WORK TASK:
Restrict the output to the lines below starting at the one that contains "www.CruiseGenies.com (864, 1397)" and ending at the one that contains "Baranyai Tibor (27, 1120)", and restate them word for word, both ends included.

(Stored records)
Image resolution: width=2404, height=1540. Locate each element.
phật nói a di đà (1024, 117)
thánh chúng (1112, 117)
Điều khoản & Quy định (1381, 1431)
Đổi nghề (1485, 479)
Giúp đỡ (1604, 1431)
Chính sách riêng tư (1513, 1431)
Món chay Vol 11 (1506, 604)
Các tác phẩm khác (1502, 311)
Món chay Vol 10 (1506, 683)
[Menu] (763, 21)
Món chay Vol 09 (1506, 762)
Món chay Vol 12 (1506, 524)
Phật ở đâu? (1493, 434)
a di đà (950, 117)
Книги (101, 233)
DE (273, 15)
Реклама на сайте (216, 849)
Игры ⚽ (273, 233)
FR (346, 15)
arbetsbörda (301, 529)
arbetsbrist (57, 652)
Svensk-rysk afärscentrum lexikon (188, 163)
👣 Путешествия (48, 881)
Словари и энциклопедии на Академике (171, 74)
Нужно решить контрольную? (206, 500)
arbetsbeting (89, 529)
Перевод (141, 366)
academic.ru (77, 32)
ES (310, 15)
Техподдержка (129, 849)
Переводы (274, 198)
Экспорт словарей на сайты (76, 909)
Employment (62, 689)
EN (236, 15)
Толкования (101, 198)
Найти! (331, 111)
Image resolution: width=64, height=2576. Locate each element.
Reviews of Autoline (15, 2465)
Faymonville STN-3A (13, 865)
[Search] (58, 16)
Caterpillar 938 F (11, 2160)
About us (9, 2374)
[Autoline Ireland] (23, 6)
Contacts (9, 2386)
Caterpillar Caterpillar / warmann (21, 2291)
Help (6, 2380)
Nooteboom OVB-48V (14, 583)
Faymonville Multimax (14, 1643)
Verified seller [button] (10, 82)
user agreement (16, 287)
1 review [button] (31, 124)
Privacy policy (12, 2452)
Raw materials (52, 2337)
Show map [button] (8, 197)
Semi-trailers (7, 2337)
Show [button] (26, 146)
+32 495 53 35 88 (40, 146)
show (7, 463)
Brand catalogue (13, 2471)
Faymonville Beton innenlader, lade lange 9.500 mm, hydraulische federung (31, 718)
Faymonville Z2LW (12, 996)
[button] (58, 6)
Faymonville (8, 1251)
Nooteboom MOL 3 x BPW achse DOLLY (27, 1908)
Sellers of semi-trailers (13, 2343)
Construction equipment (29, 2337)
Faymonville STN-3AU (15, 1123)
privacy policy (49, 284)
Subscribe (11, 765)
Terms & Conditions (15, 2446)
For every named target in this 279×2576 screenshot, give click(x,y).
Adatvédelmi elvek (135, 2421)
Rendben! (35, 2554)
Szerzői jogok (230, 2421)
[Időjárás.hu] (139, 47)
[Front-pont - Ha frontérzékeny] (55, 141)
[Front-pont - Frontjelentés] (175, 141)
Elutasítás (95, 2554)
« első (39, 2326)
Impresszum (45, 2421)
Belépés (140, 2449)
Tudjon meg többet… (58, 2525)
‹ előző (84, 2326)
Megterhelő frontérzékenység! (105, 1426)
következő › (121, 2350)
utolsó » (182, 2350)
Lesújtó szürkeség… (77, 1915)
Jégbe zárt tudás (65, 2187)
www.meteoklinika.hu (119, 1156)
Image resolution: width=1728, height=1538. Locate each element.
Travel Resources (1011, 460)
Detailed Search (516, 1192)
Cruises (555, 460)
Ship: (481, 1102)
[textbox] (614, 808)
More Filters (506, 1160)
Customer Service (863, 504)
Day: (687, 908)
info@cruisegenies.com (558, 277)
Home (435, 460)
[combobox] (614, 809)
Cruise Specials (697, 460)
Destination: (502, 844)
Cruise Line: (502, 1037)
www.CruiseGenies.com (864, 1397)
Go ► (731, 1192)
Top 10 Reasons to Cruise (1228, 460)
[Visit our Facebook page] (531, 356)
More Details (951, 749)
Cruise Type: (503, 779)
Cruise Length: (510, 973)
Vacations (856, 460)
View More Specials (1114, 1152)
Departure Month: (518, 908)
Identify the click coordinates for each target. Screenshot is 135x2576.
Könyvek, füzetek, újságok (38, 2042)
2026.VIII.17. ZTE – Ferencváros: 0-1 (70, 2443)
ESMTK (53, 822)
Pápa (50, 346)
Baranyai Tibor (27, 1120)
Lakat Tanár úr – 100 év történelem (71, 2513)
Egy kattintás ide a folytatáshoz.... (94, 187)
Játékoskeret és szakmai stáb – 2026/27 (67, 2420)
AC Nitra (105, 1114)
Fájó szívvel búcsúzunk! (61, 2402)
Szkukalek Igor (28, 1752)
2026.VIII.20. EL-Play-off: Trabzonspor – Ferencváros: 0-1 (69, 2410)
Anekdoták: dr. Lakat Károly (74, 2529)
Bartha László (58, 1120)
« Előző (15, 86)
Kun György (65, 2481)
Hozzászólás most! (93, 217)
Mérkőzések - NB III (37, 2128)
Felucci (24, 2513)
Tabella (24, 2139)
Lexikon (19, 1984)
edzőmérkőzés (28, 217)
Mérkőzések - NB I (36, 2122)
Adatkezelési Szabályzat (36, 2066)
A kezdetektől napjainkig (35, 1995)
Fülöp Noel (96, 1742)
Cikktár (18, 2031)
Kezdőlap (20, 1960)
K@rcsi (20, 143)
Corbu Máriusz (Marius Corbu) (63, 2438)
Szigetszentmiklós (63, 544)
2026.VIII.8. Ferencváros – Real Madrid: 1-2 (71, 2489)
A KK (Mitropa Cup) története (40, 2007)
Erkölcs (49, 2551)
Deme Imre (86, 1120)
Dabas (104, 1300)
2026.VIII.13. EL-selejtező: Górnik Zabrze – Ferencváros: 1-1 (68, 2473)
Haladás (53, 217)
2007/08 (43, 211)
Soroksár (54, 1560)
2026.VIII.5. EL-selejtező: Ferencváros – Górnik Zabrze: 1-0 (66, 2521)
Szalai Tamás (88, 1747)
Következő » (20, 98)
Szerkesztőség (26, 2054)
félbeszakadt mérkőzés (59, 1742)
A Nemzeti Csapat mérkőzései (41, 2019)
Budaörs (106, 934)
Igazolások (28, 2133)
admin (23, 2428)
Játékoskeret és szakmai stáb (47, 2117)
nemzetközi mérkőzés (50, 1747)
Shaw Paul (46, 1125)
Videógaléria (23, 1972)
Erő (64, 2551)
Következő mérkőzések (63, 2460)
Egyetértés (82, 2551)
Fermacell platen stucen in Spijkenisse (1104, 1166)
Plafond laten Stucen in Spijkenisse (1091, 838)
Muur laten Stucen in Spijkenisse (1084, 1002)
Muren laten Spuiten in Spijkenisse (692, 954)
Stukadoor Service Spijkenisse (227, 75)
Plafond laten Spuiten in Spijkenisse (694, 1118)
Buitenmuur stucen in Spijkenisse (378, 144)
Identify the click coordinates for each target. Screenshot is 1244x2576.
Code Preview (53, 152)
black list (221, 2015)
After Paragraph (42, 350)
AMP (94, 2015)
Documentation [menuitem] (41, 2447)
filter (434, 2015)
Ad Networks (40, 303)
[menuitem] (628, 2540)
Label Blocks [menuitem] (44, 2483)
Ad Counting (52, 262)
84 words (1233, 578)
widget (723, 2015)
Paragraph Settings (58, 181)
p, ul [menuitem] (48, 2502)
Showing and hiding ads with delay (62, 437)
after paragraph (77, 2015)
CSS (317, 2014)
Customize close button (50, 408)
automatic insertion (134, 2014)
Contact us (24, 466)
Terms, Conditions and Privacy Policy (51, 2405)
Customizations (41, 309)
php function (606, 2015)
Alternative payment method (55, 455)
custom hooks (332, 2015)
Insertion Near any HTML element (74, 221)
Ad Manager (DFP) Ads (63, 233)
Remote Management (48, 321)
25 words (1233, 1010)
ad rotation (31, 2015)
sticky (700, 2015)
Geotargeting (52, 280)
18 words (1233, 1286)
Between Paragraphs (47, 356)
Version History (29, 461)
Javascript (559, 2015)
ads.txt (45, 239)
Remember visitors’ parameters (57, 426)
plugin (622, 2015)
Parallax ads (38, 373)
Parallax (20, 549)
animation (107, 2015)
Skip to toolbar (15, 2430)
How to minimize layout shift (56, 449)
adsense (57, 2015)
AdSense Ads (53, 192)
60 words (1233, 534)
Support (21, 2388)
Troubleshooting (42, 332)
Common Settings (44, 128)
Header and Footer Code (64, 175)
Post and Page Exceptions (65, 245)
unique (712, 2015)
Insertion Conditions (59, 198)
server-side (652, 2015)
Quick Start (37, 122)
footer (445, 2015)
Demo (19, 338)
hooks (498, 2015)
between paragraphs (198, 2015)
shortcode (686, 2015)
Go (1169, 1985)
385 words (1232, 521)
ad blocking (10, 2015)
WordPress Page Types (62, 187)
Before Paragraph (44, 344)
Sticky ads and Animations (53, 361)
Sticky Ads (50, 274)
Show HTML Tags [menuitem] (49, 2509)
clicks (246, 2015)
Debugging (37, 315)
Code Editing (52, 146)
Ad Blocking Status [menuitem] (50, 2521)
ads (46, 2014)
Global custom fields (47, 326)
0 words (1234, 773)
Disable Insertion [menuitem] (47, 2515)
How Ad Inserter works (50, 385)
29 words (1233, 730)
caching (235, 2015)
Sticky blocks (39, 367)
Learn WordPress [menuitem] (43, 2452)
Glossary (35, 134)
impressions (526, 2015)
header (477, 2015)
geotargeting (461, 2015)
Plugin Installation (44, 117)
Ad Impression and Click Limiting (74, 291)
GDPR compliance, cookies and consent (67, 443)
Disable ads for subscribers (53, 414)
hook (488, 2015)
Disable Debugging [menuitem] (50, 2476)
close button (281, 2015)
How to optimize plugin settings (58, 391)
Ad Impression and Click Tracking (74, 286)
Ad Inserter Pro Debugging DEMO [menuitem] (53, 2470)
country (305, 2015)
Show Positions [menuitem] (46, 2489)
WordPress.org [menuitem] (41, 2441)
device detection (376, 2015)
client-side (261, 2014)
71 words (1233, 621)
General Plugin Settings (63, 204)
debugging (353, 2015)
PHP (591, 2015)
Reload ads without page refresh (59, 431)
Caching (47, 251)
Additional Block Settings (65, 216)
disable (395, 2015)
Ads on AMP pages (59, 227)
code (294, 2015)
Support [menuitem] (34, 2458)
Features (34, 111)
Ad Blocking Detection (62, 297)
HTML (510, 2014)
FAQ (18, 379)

ANSWER SPACE:
www.CruiseGenies.com (864, 1397)
Go ► (731, 1192)
Top 10 Reasons to Cruise (1228, 460)
[Visit our Facebook page] (531, 356)
More Details (951, 749)
Cruise Type: (503, 779)
Cruise Length: (510, 973)
Vacations (856, 460)
View More Specials (1114, 1152)
Departure Month: (518, 908)
Identify the click coordinates for each target. Screenshot is 135x2576.
Könyvek, füzetek, újságok (38, 2042)
2026.VIII.17. ZTE – Ferencváros: 0-1 (70, 2443)
ESMTK (53, 822)
Pápa (50, 346)
Baranyai Tibor (27, 1120)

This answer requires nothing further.